──────── Task input
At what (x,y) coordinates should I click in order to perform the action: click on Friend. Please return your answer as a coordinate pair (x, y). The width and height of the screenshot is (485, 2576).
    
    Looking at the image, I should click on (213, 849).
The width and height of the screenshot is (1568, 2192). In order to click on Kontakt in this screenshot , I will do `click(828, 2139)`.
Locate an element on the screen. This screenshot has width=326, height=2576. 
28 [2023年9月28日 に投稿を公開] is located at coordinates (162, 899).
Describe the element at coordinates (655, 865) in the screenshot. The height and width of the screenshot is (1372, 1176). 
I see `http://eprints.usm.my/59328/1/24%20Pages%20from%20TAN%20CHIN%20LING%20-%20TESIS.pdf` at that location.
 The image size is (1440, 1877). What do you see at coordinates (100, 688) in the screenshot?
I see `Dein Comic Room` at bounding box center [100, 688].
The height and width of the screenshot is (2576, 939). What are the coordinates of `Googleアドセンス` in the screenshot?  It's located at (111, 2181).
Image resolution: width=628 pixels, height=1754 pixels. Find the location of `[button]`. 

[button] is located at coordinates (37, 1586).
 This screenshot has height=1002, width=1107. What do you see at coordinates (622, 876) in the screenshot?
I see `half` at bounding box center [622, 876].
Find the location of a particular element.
────────────────
* [Problem to work on] Please put all of the records above into a numbered list, one line per item, and leave out the blank lines.

* [Response to this task]
1. At what (x,y) coordinates should I click in order to perform the action: click on Friend. Please return your answer as a coordinate pair (x, y). The width and height of the screenshot is (485, 2576).
2.     Looking at the image, I should click on (213, 849).
3. The width and height of the screenshot is (1568, 2192). In order to click on Kontakt in this screenshot , I will do `click(828, 2139)`.
4. Locate an element on the screen. This screenshot has width=326, height=2576. 
5. 28 [2023年9月28日 に投稿を公開] is located at coordinates (162, 899).
6. Describe the element at coordinates (655, 865) in the screenshot. The height and width of the screenshot is (1372, 1176). 
7. I see `http://eprints.usm.my/59328/1/24%20Pages%20from%20TAN%20CHIN%20LING%20-%20TESIS.pdf` at that location.
8.  The image size is (1440, 1877). What do you see at coordinates (100, 688) in the screenshot?
9. I see `Dein Comic Room` at bounding box center [100, 688].
10. The height and width of the screenshot is (2576, 939). What are the coordinates of `Googleアドセンス` in the screenshot?  It's located at (111, 2181).
11. Image resolution: width=628 pixels, height=1754 pixels. Find the location of `[button]`. 
12. [button] is located at coordinates (37, 1586).
13.  This screenshot has height=1002, width=1107. What do you see at coordinates (622, 876) in the screenshot?
14. I see `half` at bounding box center [622, 876].
15. Find the location of a particular element.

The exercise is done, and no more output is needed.